4. The hospital's policy and procedure for State reportable diseases documented the State form was attached as part of the policy. No current list of State reportable diseases and organisms was attached.
Tag No.: A1154
Based on review of hospital documents, and personnel files, and interviews with hospital staff, the hospital failed to provide respiratory services in accordance with acceptable standards of practice and Oklahoma State Hospital Standards Licensure requirements by trained staff and supervised by a respiratory therapist.
Findings:
1. Hospital administrative staff told the surveyors on the morning of 04/22/13 that the hospital provides the respiratory services of oxygen, hand held nebulizers/aerosol therapy, pulse oximetry, C-PAP (continuous positive airway pressure), and BiPAP (. Documentation provided did not contain evidence policies for these procedures/services were developed by or in consultation with a respiratory therapist.
2. Staff B told the surveyors on the morning of 04/19/13 that nursing staff provided the respiratory services to patients. Medical record review for Patient #1 confirmed that nursing staff provided the hand held nebulizer treatments for this patient.
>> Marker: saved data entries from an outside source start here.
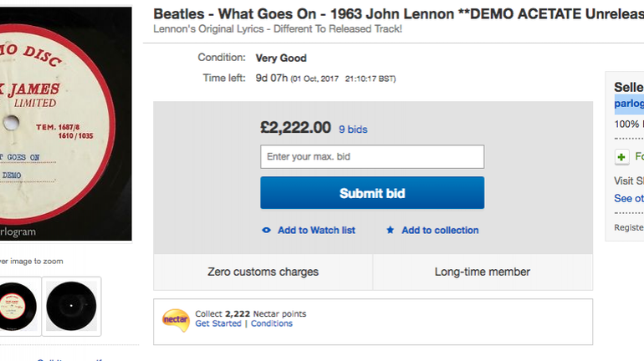Focus the 'Enter your max. bid' field
This screenshot has height=361, width=644.
click(372, 157)
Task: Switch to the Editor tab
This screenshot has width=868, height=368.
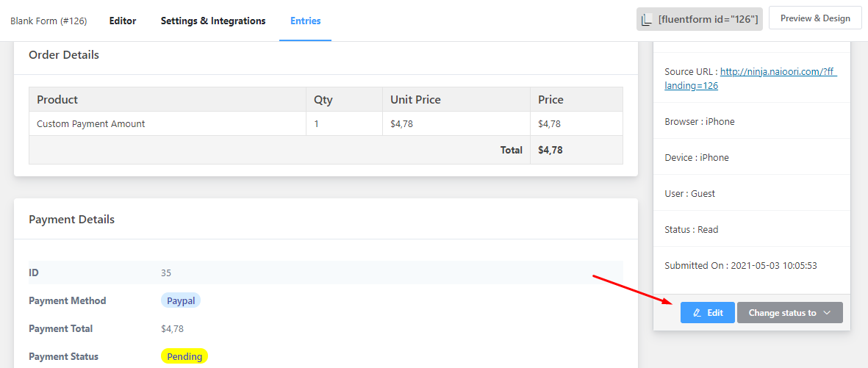Action: (123, 21)
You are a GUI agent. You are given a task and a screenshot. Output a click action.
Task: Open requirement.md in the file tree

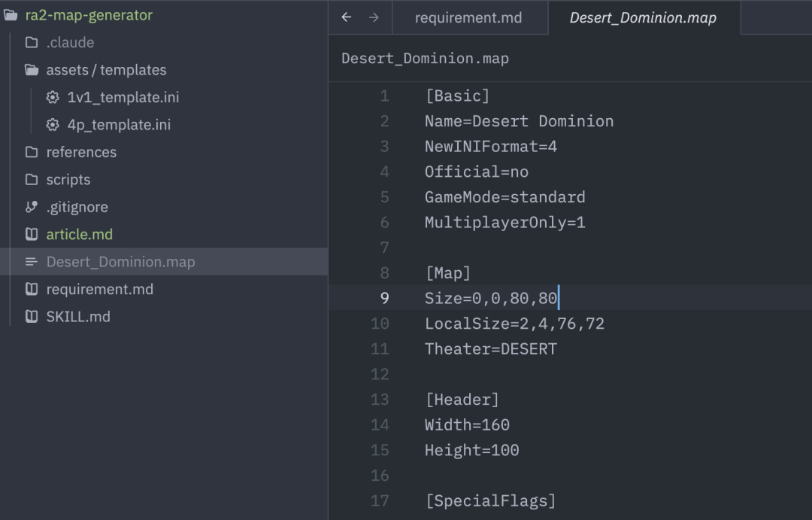pos(99,289)
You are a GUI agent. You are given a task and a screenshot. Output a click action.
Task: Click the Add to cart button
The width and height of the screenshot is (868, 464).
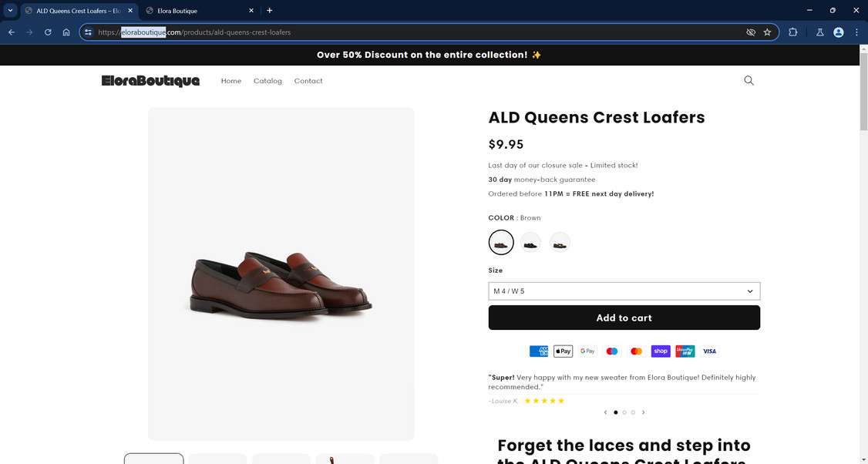[624, 318]
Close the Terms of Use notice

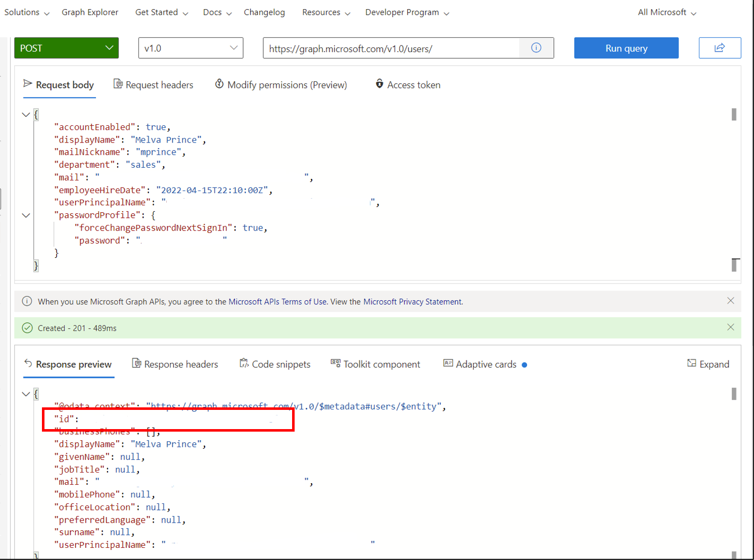pyautogui.click(x=730, y=301)
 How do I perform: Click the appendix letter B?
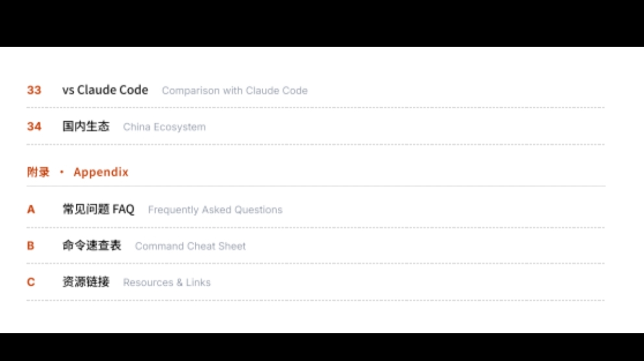tap(30, 246)
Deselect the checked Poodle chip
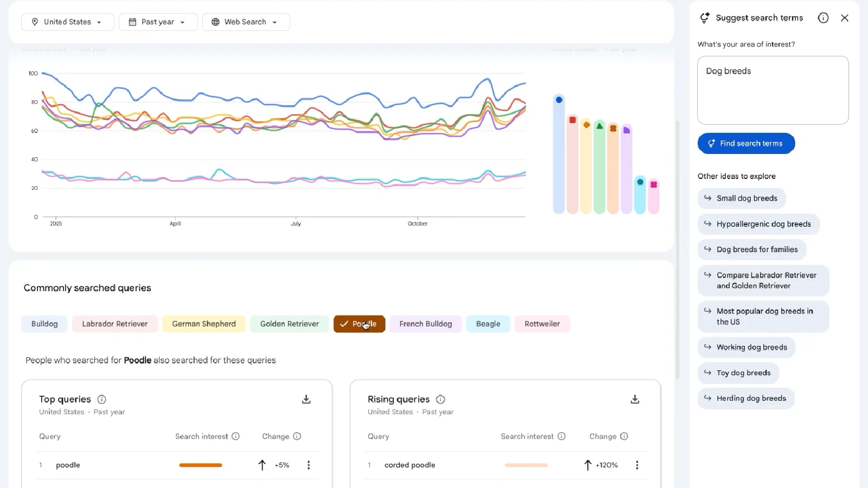Image resolution: width=868 pixels, height=488 pixels. pos(359,324)
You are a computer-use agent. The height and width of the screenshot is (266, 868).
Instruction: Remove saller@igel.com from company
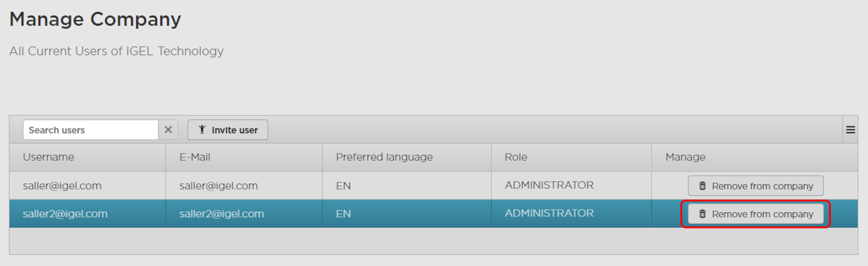tap(755, 186)
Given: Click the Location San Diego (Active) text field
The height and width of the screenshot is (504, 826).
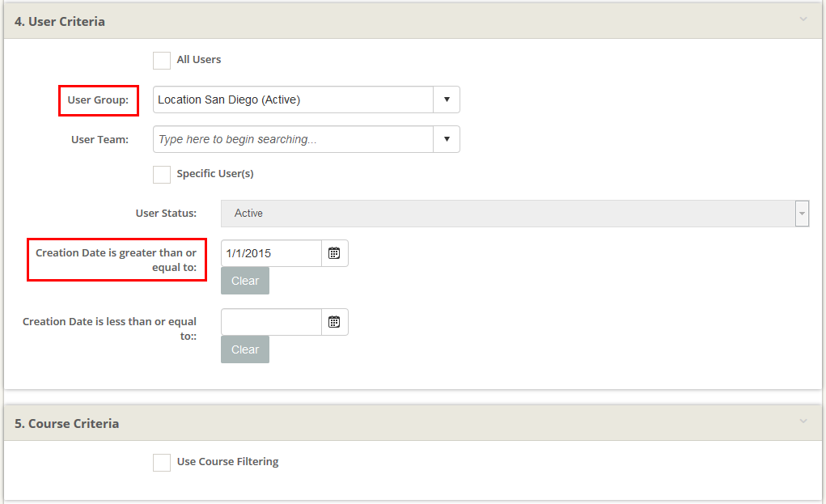Looking at the screenshot, I should 293,100.
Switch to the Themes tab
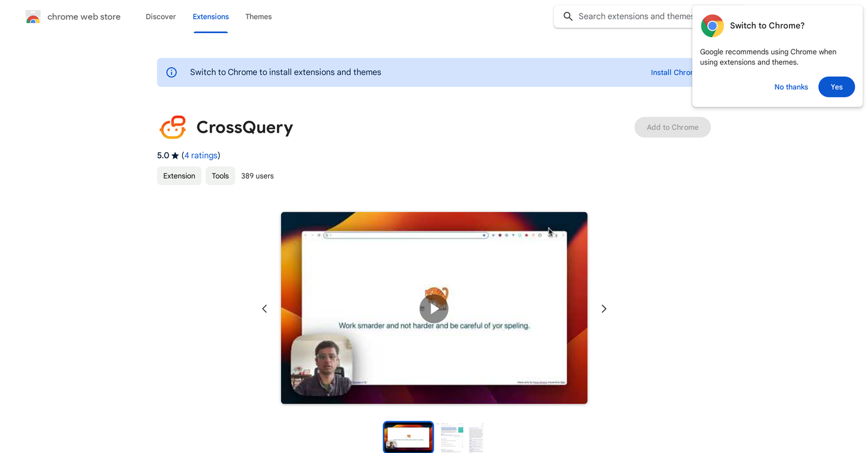868x453 pixels. pyautogui.click(x=258, y=17)
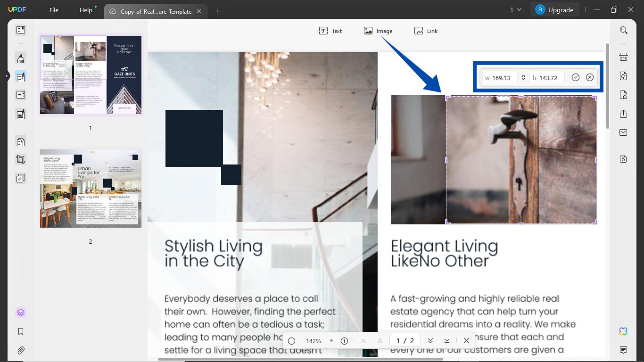The width and height of the screenshot is (644, 362).
Task: Open the File menu
Action: click(53, 9)
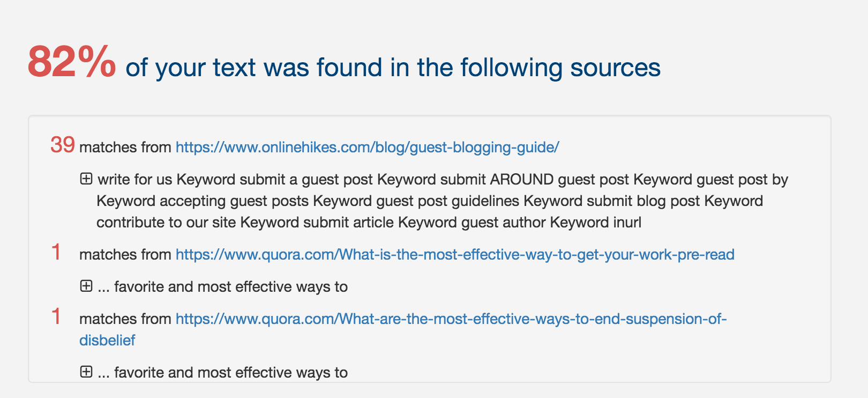Click 'matches from' label before pre-read Quora link
Viewport: 868px width, 398px height.
pyautogui.click(x=125, y=255)
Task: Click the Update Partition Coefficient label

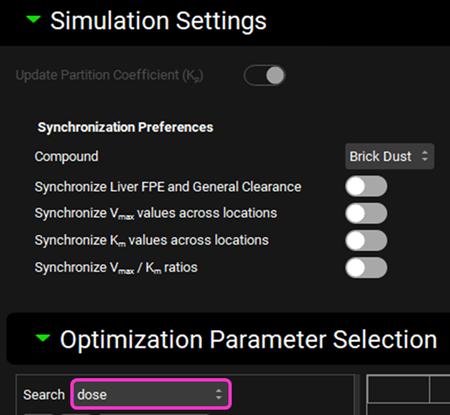Action: point(109,75)
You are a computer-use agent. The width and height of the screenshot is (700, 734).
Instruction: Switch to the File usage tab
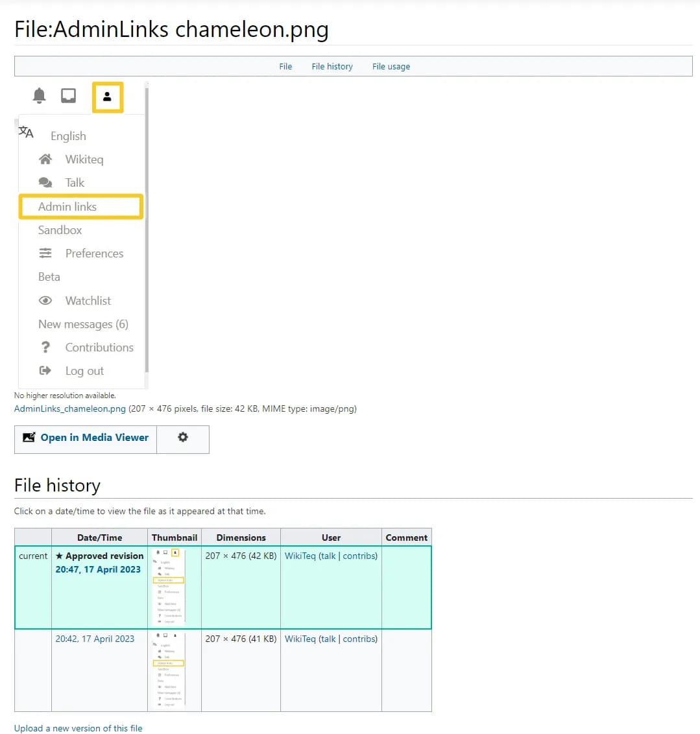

3. Oklahoma State Licensure Hospital Standards, Subchapter 23-6(a) requires that "respiratory therapy services, including equipment, shall be supervised by a licensed respiratory therapist. Subchapter 23 -6(e)(1) requires each procedure performed by each employee shall be designated in writing by the department head and shall include the amount of supervision required when performing the procedure.
4. Six of six licensed nursing personnel files reviewed (Staff B, C, M, N, O and P) did not demonstrate the respiratory therapist had provided respiratory competency validation on the staff with documentation of the amount of supervision required while performing each task.